Le protocole de Kyoto prévoit dans le cadre du mécanisme de développement propre, que des pays développés puissent financer des projets de reforestration ou d'afforestration dans un pays en développement. Pour réduire les émissions de CO2 provenant de la déforestration et de la dégradation de la forêt équatoriale, l'Union Africaine devrait créer une commission spéciale de contrôle de l'environnement, puis de mettre en place des mécanismes contraignants qui dissuaderaient les gouvernements africains voyous qui violeraient les droits de protection de l'espace environnemental africain. Il faut empêcher l'imunité de ces Etats voyous qui tentent de céder des vastes espaces forestiers aux exploitants du bois africains. Sans se soucier du bien-être de leurs propres populations. Le pactole ou les bénéfices tirés de ces exploitations sauvages doivent être taxés ou confisqués, pour servir à créer des écoles et des hôpitaux dans ces pays. La mauvaise gouvernance de certains pays africains n'est pas une excuse pour leur permettre de tuer l'environnement. C'est pourquoi, nous pensons que l'Union Africaine et la communauté internationale ont une lourde responsabilité en luttant contre les assassins de la forêt, de la faune et de l'espèce animale africaine.
L'Afrique est un continent le plus étendu dans la zone intertropicale. Elle est de ce fait le plus uniformément chaud du globe. Cette chaleur est d'autant plus sèche qu'on monte vers les tropiques, et d'autant plus humide qu'on va vers l'équateur. Tant que l'écologie était favorable, l'évolution interne s'est poursuivie à un rythme satisfaisant. Mais avec la dégradation du climat a commencé une longue période d'itinérance pour les peuples africains. Puis s'est ajouté d'autres drames qui n'ont pas toujours été en faveur des populations. L'exploitation des matières premières africaines n'ont pas non plus permis au continent d'acquérir les moyens prévus pour un développement harmonieux.
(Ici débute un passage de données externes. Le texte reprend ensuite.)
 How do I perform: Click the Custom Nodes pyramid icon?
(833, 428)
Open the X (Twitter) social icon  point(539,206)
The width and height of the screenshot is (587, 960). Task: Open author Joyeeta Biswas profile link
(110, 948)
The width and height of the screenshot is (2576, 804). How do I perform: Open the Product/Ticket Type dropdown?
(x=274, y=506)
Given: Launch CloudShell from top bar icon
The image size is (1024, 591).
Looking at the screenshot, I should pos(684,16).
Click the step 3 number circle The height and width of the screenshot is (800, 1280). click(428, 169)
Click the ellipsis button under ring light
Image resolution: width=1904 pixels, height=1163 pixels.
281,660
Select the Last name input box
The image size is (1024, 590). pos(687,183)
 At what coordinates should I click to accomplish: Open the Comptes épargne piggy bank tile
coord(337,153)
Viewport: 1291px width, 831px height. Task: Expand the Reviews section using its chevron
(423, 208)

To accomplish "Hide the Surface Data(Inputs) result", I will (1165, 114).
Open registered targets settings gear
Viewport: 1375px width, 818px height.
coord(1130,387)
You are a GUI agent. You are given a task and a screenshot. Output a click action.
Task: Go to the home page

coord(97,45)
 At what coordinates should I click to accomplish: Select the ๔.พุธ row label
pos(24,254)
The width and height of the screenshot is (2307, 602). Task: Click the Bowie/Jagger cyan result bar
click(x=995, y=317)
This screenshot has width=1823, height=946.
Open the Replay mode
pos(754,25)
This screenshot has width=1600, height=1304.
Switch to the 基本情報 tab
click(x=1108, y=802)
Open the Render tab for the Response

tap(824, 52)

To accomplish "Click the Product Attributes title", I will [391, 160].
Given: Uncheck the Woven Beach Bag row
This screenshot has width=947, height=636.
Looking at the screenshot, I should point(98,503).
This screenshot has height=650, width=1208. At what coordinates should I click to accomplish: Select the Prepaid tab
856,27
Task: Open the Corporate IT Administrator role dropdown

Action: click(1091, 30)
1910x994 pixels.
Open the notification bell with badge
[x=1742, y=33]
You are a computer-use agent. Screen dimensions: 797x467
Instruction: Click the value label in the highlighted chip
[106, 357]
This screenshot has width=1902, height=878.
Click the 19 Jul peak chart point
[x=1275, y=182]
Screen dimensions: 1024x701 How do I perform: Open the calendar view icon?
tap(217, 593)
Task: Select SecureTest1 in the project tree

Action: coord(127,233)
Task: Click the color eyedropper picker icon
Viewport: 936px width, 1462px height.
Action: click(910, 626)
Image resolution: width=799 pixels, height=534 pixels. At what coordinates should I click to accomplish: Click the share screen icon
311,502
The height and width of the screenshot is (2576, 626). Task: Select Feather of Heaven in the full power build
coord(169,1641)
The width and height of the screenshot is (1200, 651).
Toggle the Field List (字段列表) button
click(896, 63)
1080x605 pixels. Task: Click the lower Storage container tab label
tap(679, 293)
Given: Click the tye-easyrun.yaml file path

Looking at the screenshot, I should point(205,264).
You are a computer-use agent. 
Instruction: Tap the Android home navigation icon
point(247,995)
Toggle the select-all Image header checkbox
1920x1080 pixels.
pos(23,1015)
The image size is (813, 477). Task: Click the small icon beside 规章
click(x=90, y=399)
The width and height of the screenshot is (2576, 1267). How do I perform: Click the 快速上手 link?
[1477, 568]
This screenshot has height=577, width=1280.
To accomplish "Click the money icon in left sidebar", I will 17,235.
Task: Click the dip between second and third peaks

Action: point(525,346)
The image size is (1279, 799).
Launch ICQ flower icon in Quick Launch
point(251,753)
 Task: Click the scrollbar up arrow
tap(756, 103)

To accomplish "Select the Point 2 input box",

C'est pour cela que l'aide écologique que l'Afrique a besoin doit être une aide collective. La situation climatique qui s'est dangereusement développée ailleurs sur le continent risquerait d'atteindre l'ensemble des pays africains. D'où, l'urgence. Il est encore temps de préserver ce que l'Afrique a encore de mieux à offrir à l'humanité, c'est-è-dire, son environnement.